Ahora he encontrado suficiente justificación para referirme a aquel recuerdo. Y no lo habría encontrado sin el proceso del mediano autoconocimiento. En realidad, parte de esto empezó con el estudio de la pedagogía. Solo fue el comienzo. Un comienzo, a mi parecer, superficial. Noté las implicaciones sociales a nivel educativo sobre las desigualdades, que eran muy culpables de aquellos caminares constantes por la ruta que se desprende del kilómetro 185, que conecta con el estado de Veracruz, pero de ninguna manera era suficiente motivo para seguir con este proceso universitario.
En ese pasaje se sienten las consecuencias de la sociabilidad muy bien descrita por los sociólogos. De cierta forma, mis grupos de amigos determinaron parte de este proceso de consciencia, aunque yo mismo delinee un camino propio con presumible autonomía. Pero digo “de cierta forma”, porque no solo los grupos, sino la vida misma, “el pasado incorporado” y el “contexto” –como retrata Bernard Lahire– se han puesto en mí para seguir en este nuevo andar.

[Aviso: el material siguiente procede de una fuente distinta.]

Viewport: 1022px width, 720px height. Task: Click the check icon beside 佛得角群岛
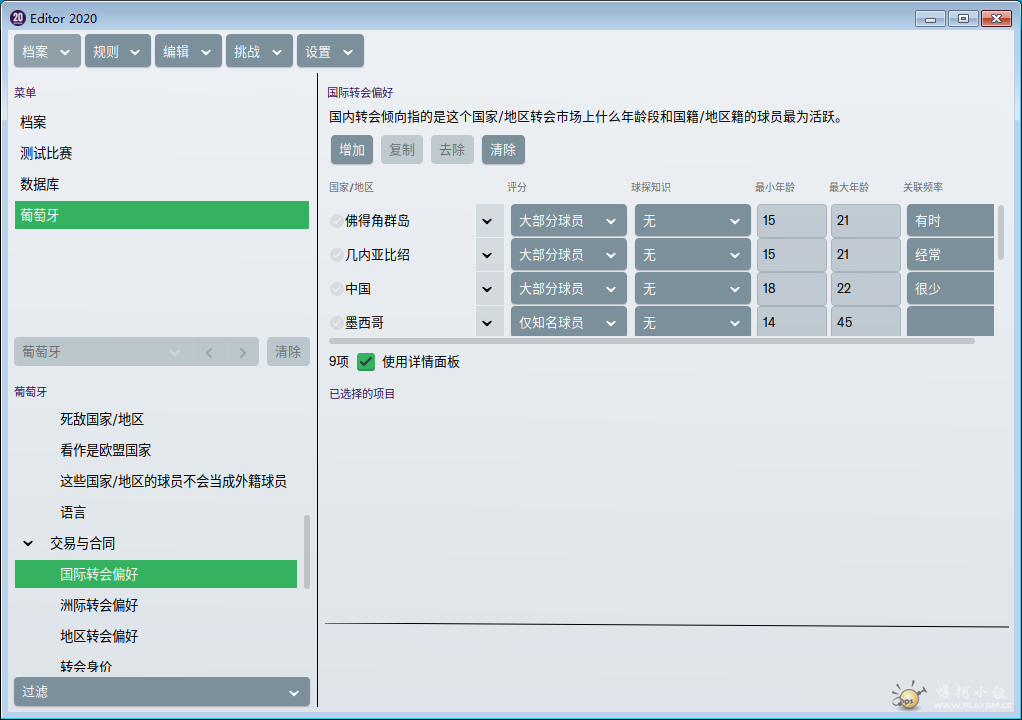click(337, 221)
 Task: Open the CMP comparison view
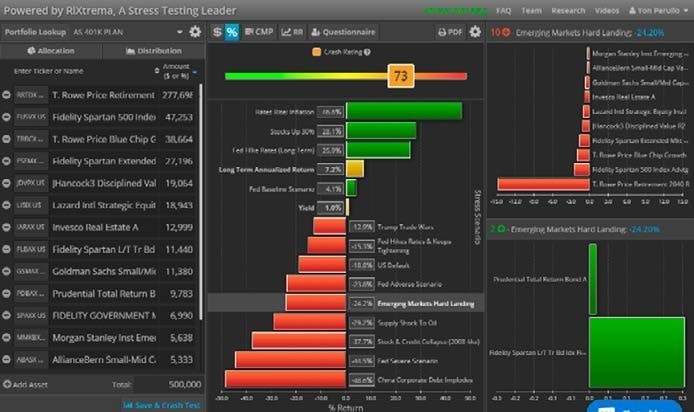pos(260,32)
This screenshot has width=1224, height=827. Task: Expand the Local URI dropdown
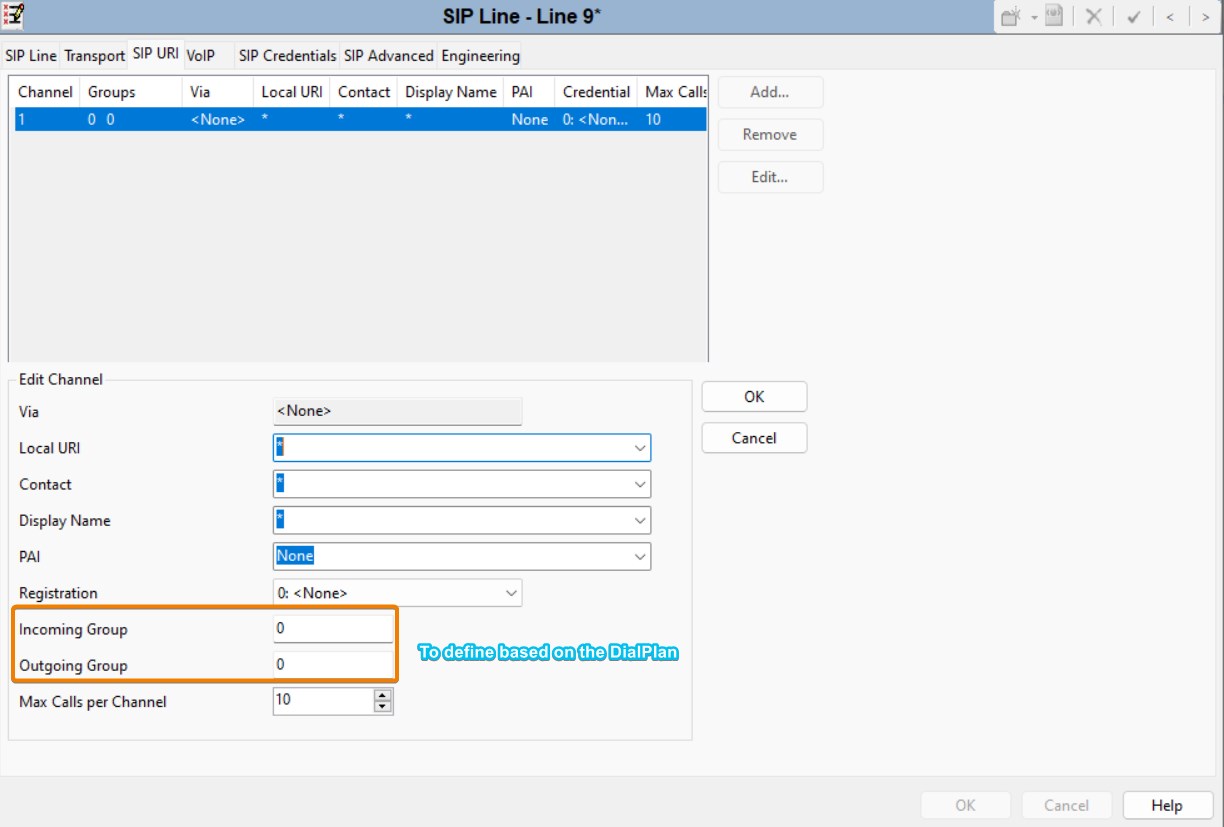coord(640,448)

¿Hay, sin embargo, en este presente, preocupación? Sí, hay preocupación. ¿Hay compromiso? Sí, también lo hay. Distanciarse, como lo dice Elias, no es un proceso expedito porque la vida académica tiene su propia naturaleza. Se forman grupos que defienden ideas, que atraen y repelen, que siempre están en una lucha, donde el peor error, al menos en el tiempo que le pertenecerá al futuro, es desprenderse del compromiso social. Hay, pues, mucho qué decir en las ciencias sociales y a esto le llamo nombrar al demonio: los problemas que están y que no se van, las desigualdades, la pobreza siempre hereditaria de unas generaciones a otras, de unas familias a otras, la violencia, la indiferencia y el robo de conciencia prima de la apatía, son todos ellos magnos demonios que vagan en los pasillos de nuestra sociedad.

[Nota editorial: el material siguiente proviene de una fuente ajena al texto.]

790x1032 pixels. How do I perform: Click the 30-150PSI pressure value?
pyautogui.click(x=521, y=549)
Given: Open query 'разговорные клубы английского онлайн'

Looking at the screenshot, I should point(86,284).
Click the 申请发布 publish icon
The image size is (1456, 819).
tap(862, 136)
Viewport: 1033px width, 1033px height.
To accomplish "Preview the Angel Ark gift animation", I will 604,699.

Como hay muchas formas de organizarse contra tales demonios, heme en este espacio que carece de luz, pero que se desborda de imaginación para pensar: ¿qué se puede hacer desde este lugar, desde lo que llama un amigo “la sobrevalorada academia”? Por lo menos resta el suficiente optimismo que, sobrevalorado o no, confía en la academia como una vía, como una alternativa, sí, nunca suficiente.
El futuro
El futuro se alimenta del presente. Hasta el 2018, más del 49% de la población mexicana se ubicaba en situación de pobreza (alrededor de 52.4 millones de personas), según datos del CONEVAL (https://www.coneval.org.mx/Medicion/Paginas/PobrezaInicio.aspx), de las cuales más de 9 millones de personas estaban en pobreza extrema. El futuro pinta su flaqueza y una herencia devastadora. Algo similar depara a mi pensamiento: su inevitable evanescencia, aunque la memoria y el dolor siempre convivan, como lo han ejemplificado los párrafos anteriores. Ahora ya sabemos que, de ninguna manera, los números igualan el dolor: el dolor más bien marca el sentido exponencial del número.

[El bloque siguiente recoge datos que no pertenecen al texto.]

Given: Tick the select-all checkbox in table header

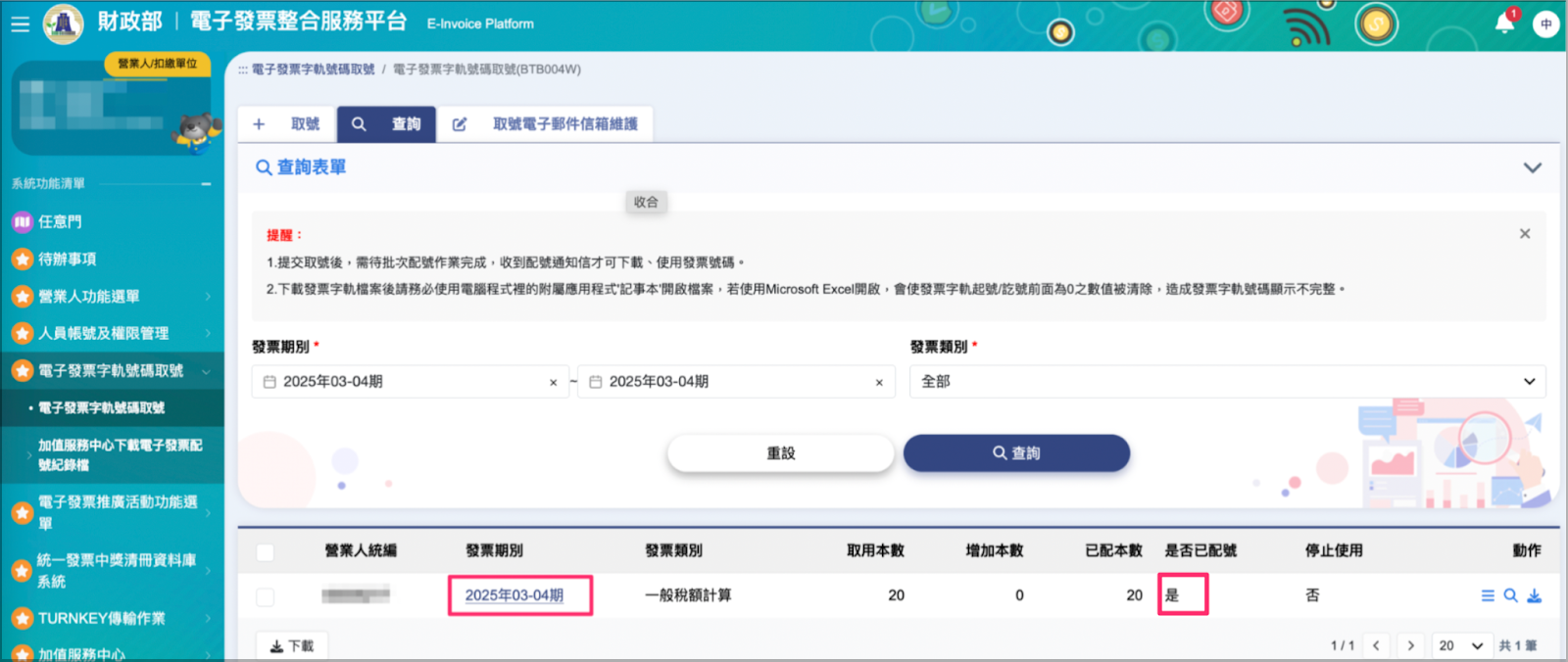Looking at the screenshot, I should [x=265, y=552].
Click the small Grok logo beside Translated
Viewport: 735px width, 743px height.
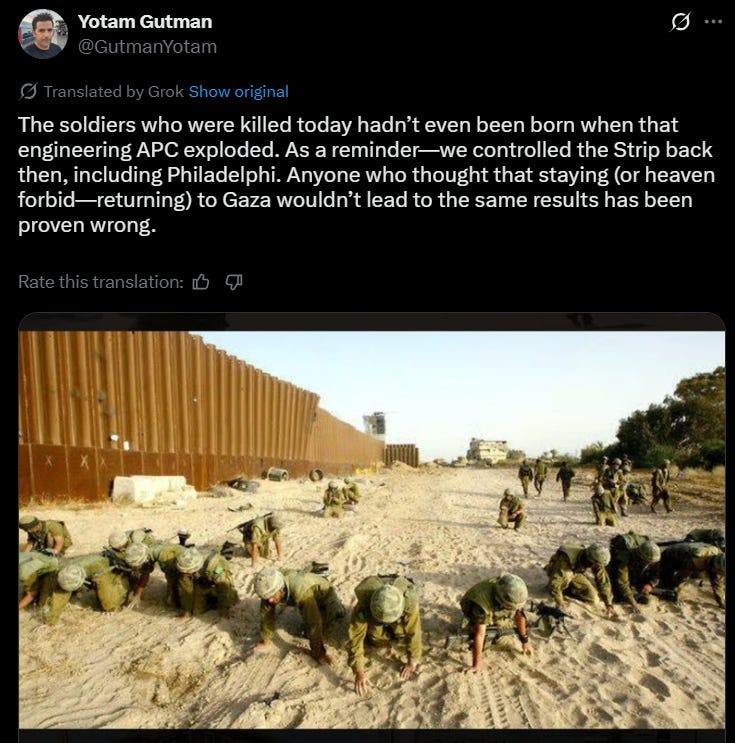28,91
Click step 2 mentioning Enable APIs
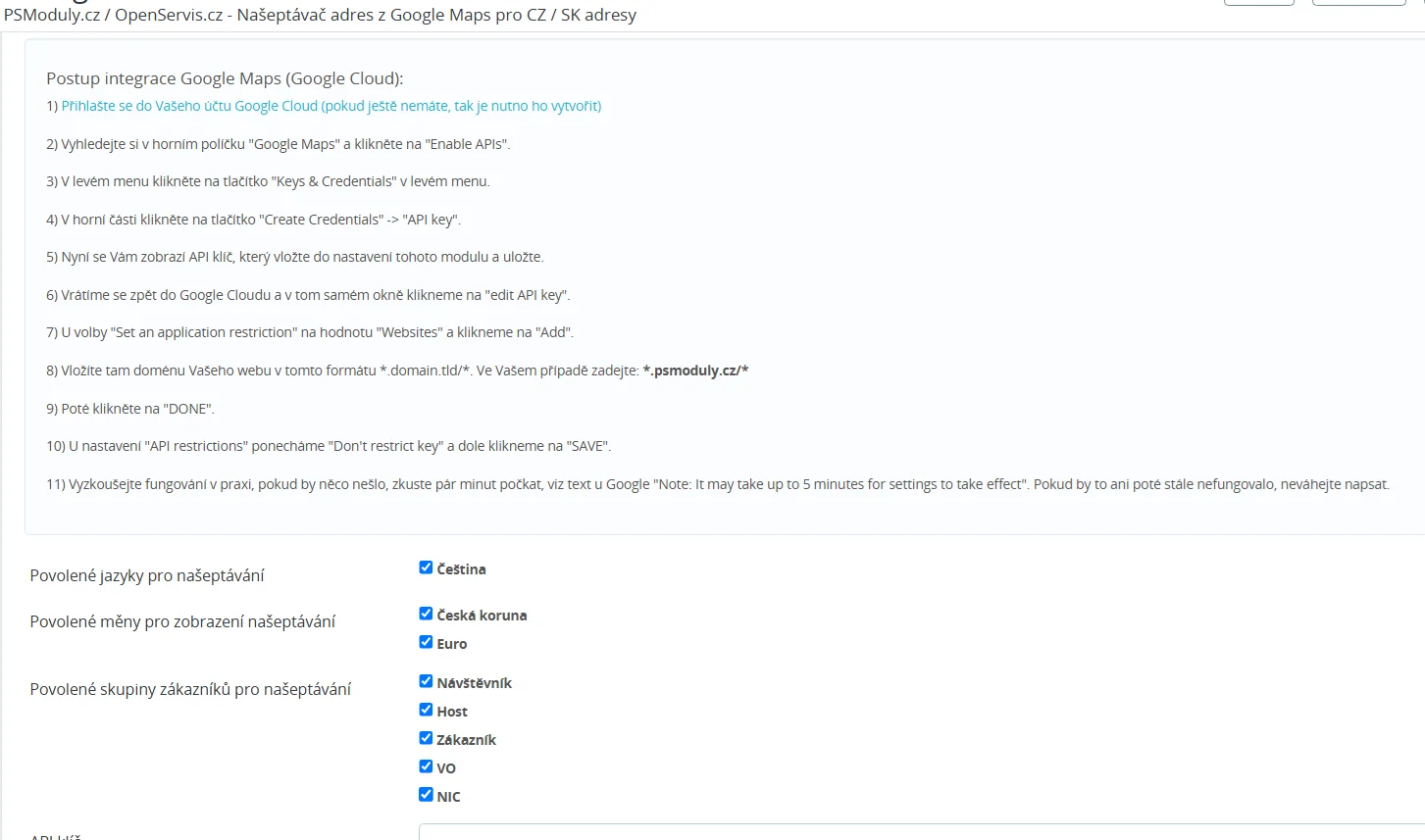 278,144
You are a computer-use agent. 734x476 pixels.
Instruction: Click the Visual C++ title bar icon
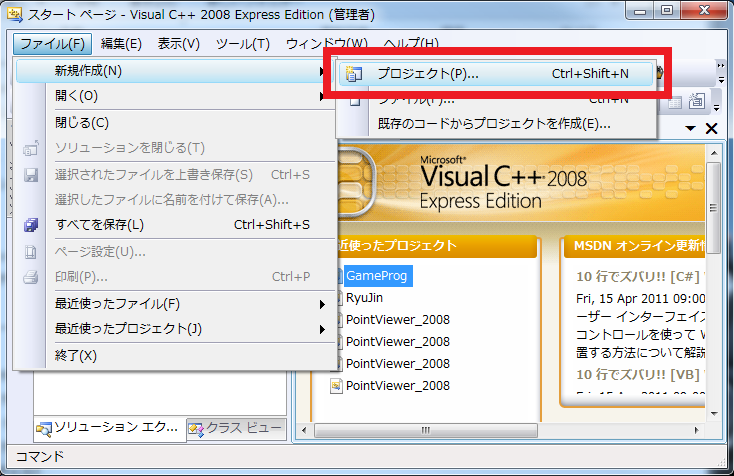click(14, 14)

De cualquier manera, no es menor el intento exorcizante. Si el demonio no se va, por lo menos se observa en el desahogo. Pero si siempre se vive con dolor, como diría Schopenhauer, ¿por qué se vive? Porque, como lo asumiría Victor Frankl, se encuentra algún motivo que le da sentido a mi voluntad de vivir. Los amplios o reducidos cotos de felicidad me mantienen haciendo lo que hago. Y haya o no haya felicidad, hay satisfacción, que no es cosa menor. Porque el trabajo académico sobre lo que preocupa es mixto, a veces contradictorio, y creo que así seguirá siendo: algo de distanciamiento sin dejar el compromiso; algo de estar con los de acá, pero aprender con los de allá; algo de memoria, algo de recuerdo de que pase lo que pase, y sienta lo que sienta, la realidad está allá afuera.